Covid, il Cts: «Niente quarantena per i vaccinati con booster che lavorano nei servizi essenziali». Isolamento ridotto

Le persone impiegate nei servizi essenziali saranno tuttavia obbligate a indossare la mascherina Ffp2 per una settimana a partire dal contatto stretto con la persona positiva al Sars-CoV-2.
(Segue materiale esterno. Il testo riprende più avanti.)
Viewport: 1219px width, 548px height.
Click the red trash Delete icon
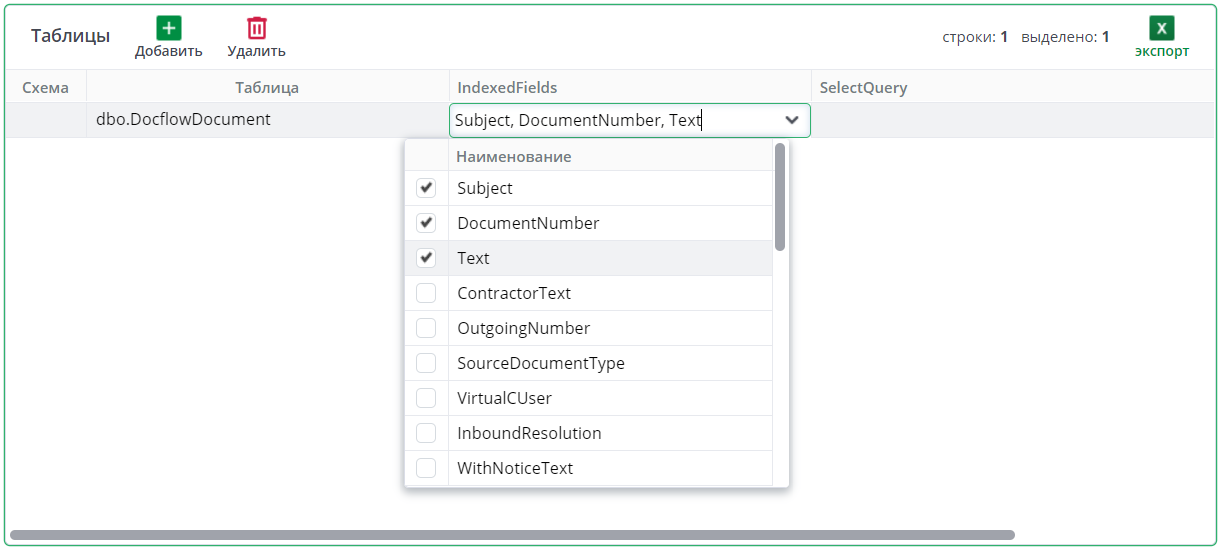[x=257, y=28]
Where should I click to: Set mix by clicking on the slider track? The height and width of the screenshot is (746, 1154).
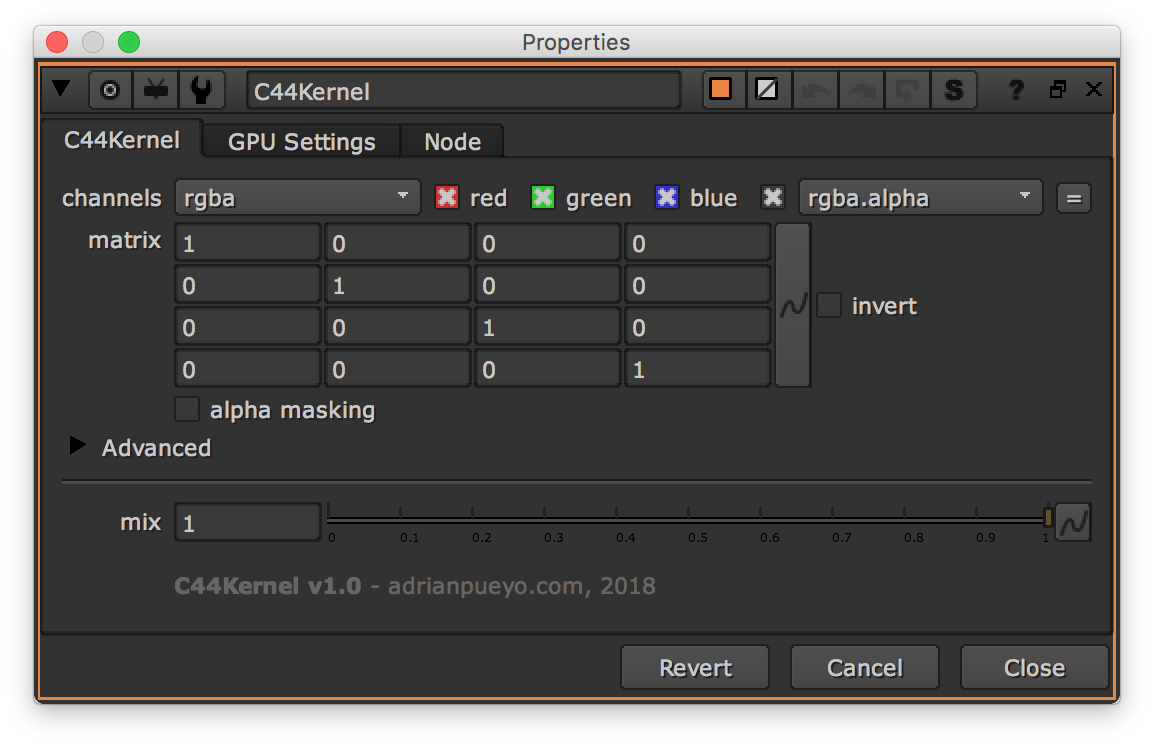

Per i vaccinati ci sarebbe l’obbligo di indossare la mascherina Ffp2 per una settimana a partire dal contatto stretto con un positivo

ALLE 18:30 SI RIUNISCE IL CONSIGLIO DEI MINISTRI

Ci siamo. Nella cabina di regia del Cts vede tra i suoi membri il presidente del Consiglio Mario Draghi, i ministri Giancarlo Giorgetti, Roberto Speranza, Stefano Patuanelli, Dario Franceschini, Elena Bonetti e Mariastella Gelmini, –mezzo Governo in pratica– oltre al coordinatore del Cts Franco Locatelli e al presidente dell’Iss Silvio Brusaferro. Appena si concluderà la cabina di regia, alle ore 18.30, fonti di governo fanno sapere che a Palazzo Chigi si riunirà un Consiglio dei ministri per discutere delle evidenze raccolte in cabina di regia e per valutare l’estensione dell’obbligo del Super green pass a tutti i lavoratori, misura richiesta dai presidenti di Regione.

Il consiglio di riduzione della quarantena del Cts. Nel particolare, la proposta arrivata dal Cts sul tavolo dell’esecutivo è quella di – come già anticipato – eliminare la quarantena per i lavoratori dei servizi essenziali che entrano a contatto con un contagiato. Per chi invece non è impiegato in queste attività ma ha già ricevuto la dose booster, il periodo di isolamento dovrebbe essere ridotto a cinque giorni – in caso di contatto stretto con positivo -, al temine dei quali sottoporsi a tampone negativo. Per chi invece risulta positivo, dovrebbe essere sufficiente una quarantena di sette giorni – invece degli attuali 10 giorni previsti – e un tampone negativo.